When it comes to which initiatives are most important, IT leaders are particularly focused on system and data integration. Integration’s prioritization reflects a conundrum: customers expect connected experiences in which their information is known and quickly accessed across touchpoints, but the average enterprise uses 900 disparate applications, only 29% of which are integrated.

Just as important is security and identity technology, which ties for IT’s most important customer experience initiative. This is perhaps unsurprising, given that 95% of IT leaders have increased security investments due to public concerns over data privacy.

A related topic — the employee experience — is also getting significant attention from IT; 54% of IT leaders are prioritizing it, given that just 21% believe their current technology maximizes employee engagement.

IT is struggling to catch up to mobile-first expectations

The mobile-first mindset is firmly entrenched in customers and employees alike. One study found that 63% of the workforce uses their mobile devices for work as much as they do for personal tasks. But, as Gartner recently noted, the mobile app development has been plagued by a lack of resources — notably worker hours and skill sets.

A whopping 99% of IT leaders believe businesses must be mobile-enabled to thrive in the future. At the same time, 74% believe a lack of mobile access to apps, data, and content will slow business productivity — perhaps because only 29% of them have advanced mobile development skills on staff.

One method of reducing the complexity of mobile app development and bridging demand with supply — standardization – may be the savior. Sixty-nine percent of IT leaders expect nearly all mobile apps to be built on a common set of frameworks and standards by 2025.

Skill gaps are persistent

For years, IT organizations have contended with waning gaps between the skills they need for innovation and what their staff can bring to the table. As technology has evolved at breakneck speed and in-demand skills have shifted, the situation has become even more dire.

Developer skill gaps are particularly relevant, given that project backlogs are now business as usual for all too many teams. But as the role moves past its back-office origins, “soft” skills are also top-of-mind in IT. In fact, 93% of IT leaders view business acumen as an important skill for technical staff.

IT staff aren’t to blame for their skill gaps. Technology, customer expectations, and business priorities are moving so fast, and their workloads are so great, and so the majority of hiring managers now view their companies as’ responsible for empowering them with the skills they need. New learning platforms provide one resource, as do low code or no code development tools that can offload simple projects to business partners and free up developers to work on more strategic projects. Another study found 74% of IT leaders planning to increase their use of this approach known as “citizen development.”

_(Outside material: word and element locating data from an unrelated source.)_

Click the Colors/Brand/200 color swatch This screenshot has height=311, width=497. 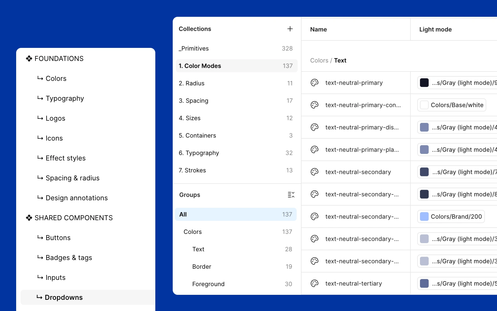pos(424,216)
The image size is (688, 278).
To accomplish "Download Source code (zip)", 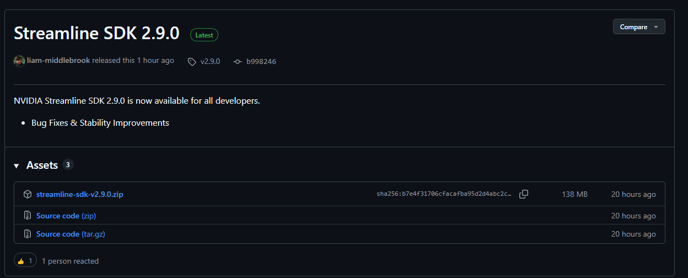I will coord(66,216).
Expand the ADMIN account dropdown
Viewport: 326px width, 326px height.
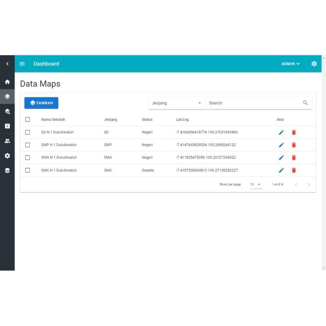click(290, 64)
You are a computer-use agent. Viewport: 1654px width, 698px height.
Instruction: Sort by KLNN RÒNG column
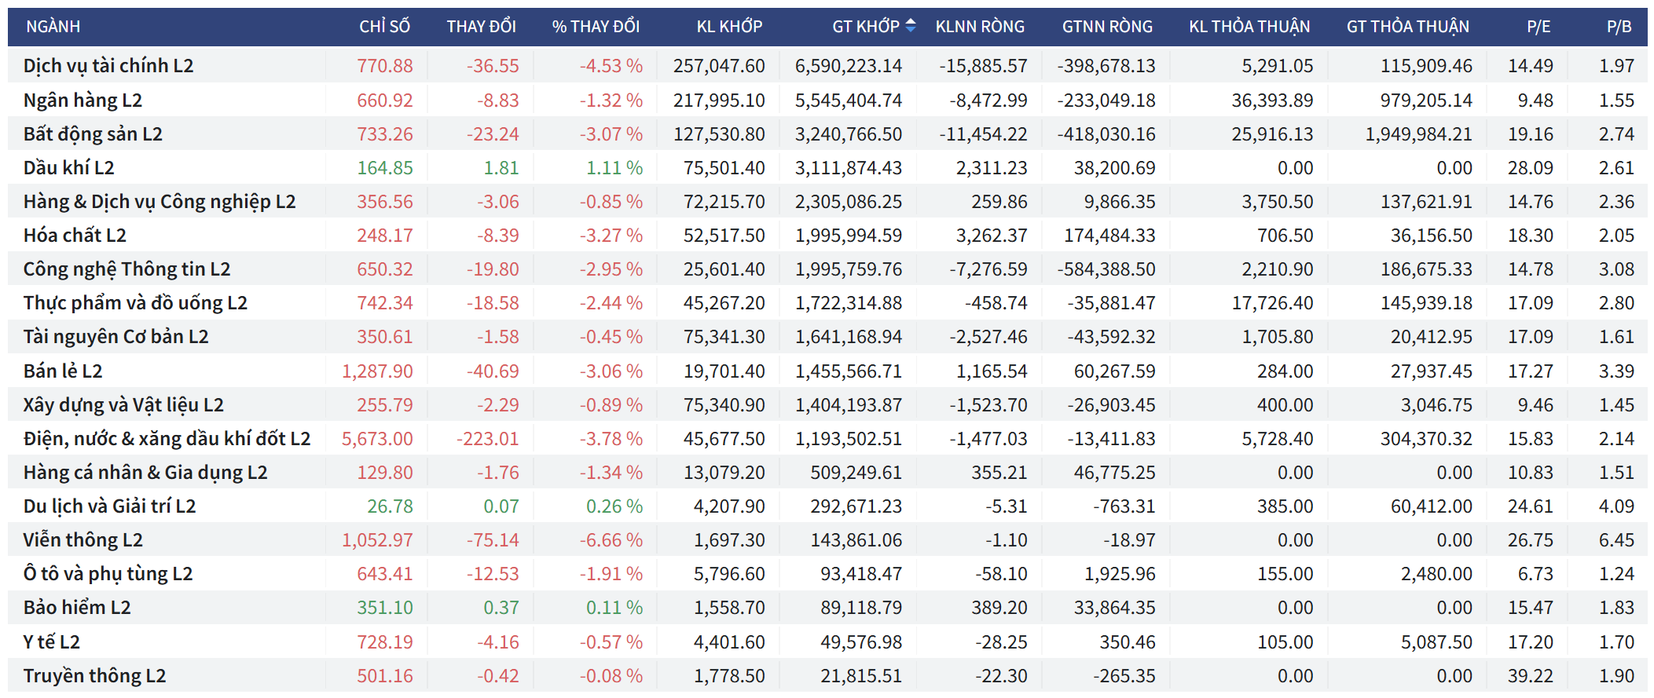pyautogui.click(x=980, y=27)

AI and Blockchain are nascent, but their outlook is bright

IT is caught between the competing demands of “keeping the lights on” and advancing the innovation their companies need to compete. As a crop of new technologies transform customer expectations, the pressure is on for It to IT leaders to lean into the latter, but the challenges are formidable.

Take artificial intelligence (AI), for instance. Forty-two percent of enterprise IT organizations are already using AI, and 69% — regardless of whether they’re using it or not — say it’s transforming their business. Yet despite general recognition of AI’s impact on everything from customer engagement to security, a mere 7% of IT leaders have a completely defined AI strategy. Unsurprisingly, insufficient technical skills top the list of roadblocks for AI implementation, with competing priorities coming in second.

Another emerging technology held in high esteem by IT leaders, but which they feel ill-equipped to embrace, is blockchain. Just 4% of IT leaders have a completely defined blockchain strategy, and 6% have advanced skills on staff. But over one-fifth (22%) of IT leaders have already identified a blockchain use case, and half of them expect to invest more in the technology within the near future, signaling a turning point on the horizon.